I made a heater from some resistors and fitted it to a test pipe with silicon tape.
Result heater quickly heated to 40 deg C and was47 after 10 minutes the pipe temp increased 3 deg C after 10mins.
So 15 Minutes Should work well on my Intake.
Now I need sort how to fit it neatly to the Bike and turn in on and off without Ignition on.
Got a Colortune today, it is magic.
I only used it on the rear cylinder the front is too awkward.
Its a spark plug with a window so you can see the colour of the combustion and check the mixture.
I put it on and idle was correct (not surprising there is a air corrector to get idle correct) from idle to 5000 was rich then from 5000 up was good all checked free revving on a stand.
So I adjusted the higher revs to be richer and then leaned the whole range to be correct.
Its such a good feeling when You can see the combustion colour as you build revs and it is all good.
The bike had been running well but I knew it needed tweaking and the Color tune made it so easy. Adjustment took only 15 minutes.
I was trying to source advice from the man that had the world patent (except us) and was the only legitimate manufacturer outside the U.S. Bob Henderson in Scotland.
I was saying, once I have this sorted best I can, I would like to try dual fish on the sv,
This is a extract of the relevant part of his reply,, Just thought I would share it as it may shed some light on why I am starting with the single throttle body.
"As to using "twins" there would have to be a VERY exceptional reason for doing so!
Rememer all our racing car successes and Championshiups were always on a "single".(from Nurberg Ring to Le Mans)
Most of the conventional reasons for using "twins" do not usually apply when using the "Fish" principle. Including some very awkward aero "set ups"."
Since using my colortune and getting the mixture nice, I am more confident to ride some distance.
I have bought myself an action camera and chest mount the only down sides are the camera won't mount without the waterproof case so sound be be muffled, I have never used one before and don't know how to edit the footage.
All being well I will try it this weekend.

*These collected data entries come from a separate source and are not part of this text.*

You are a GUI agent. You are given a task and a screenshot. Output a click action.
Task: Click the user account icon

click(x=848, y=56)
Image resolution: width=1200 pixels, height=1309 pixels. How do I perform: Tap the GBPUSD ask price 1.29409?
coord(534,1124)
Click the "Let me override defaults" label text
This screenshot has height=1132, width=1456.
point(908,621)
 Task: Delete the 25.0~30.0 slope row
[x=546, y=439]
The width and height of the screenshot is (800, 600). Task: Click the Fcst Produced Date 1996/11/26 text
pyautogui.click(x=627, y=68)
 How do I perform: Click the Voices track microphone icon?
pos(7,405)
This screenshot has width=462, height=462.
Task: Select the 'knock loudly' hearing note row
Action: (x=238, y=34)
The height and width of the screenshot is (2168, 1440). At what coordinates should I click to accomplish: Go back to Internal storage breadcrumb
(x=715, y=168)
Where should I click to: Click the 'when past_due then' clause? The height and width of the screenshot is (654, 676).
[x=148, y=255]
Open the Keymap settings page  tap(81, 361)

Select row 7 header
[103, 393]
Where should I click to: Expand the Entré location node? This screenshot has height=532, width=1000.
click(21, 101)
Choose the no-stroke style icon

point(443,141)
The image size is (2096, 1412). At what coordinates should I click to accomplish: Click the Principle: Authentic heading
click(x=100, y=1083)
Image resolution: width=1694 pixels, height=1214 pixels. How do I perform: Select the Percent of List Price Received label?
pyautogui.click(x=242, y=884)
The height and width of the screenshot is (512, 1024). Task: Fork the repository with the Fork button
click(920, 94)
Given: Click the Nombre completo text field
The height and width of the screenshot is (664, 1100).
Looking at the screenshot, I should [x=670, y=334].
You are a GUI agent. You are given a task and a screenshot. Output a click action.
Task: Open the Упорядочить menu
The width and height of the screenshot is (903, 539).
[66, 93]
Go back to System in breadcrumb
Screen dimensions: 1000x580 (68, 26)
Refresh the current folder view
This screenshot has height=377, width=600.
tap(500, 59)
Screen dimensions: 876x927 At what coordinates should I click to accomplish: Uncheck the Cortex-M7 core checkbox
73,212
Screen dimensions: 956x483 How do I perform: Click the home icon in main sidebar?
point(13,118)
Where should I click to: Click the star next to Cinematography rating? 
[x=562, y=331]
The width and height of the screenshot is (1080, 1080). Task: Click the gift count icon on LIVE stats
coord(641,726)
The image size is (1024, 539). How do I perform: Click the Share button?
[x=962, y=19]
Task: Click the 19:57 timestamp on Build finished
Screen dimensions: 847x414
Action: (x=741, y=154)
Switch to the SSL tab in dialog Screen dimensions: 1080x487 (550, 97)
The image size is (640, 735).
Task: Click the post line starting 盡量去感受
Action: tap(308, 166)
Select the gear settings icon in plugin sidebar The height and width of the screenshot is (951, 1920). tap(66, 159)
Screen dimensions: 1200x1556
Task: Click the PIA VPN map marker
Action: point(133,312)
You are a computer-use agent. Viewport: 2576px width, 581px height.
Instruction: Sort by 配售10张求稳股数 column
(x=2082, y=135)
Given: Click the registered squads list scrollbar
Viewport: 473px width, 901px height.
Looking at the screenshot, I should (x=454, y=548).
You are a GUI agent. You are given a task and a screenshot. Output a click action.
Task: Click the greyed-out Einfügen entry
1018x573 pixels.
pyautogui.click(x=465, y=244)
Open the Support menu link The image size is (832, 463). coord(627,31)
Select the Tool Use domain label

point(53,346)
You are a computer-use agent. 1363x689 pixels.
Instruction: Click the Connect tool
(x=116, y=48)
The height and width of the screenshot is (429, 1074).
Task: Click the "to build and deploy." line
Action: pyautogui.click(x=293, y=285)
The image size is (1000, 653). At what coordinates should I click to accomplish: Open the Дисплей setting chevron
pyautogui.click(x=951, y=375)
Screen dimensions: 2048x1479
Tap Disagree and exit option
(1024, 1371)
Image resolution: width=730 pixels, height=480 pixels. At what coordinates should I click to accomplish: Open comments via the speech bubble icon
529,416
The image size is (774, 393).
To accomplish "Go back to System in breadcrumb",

Honda tank cut to match the Suzuki SV frame. Now the decision to remove my functioning tank drain it and cut it in half to mate the Honda tank to the top of my tank. Or make a bottom section from scratch to clear the air filter and fit the fuel gauge and pent ****, sounds easy but I've done tis stuff before and it's not that easy.
I have decided to manufacture a new lower half. I ripped the tank off and sat the Honda tank in place to give myself an idea where I am going.
Did a quick walk around of the bike to try my camera and post a video (first attempt ever)
Just picked up some 6mm steal rod which I will use to make a skeleton for the base. Thinking of sliding the tank back 40mm if the lines look right and the hinge works, that will make the new design that is much simpler.
If I fit the air cleaner sideways, from the air cleaner forward will be air box and the rear all fuel. Makes for an easer build and probably more fuel capacity.
Last change for others to add input......
I think this will be the final tank position. I need to skirt around the bottom to increase the tank height approx. 2" down to the tank parameter hoop and shape to tank around the seat as a nice custom detail.
I spit the rear to make it a bit wider and the expected skirt height measurements (mm) are written on the take at a few points.
Next is make the base of the tank.
I like how you split the tank to match at the seat rail. As far as the tank goes, it is sloping down towards the bars more now correct? I personally think the pic in post #154 looks better. Purely for aesthetics I would either have the tank flat to match the seat or slopes up to compliment the frame tubing.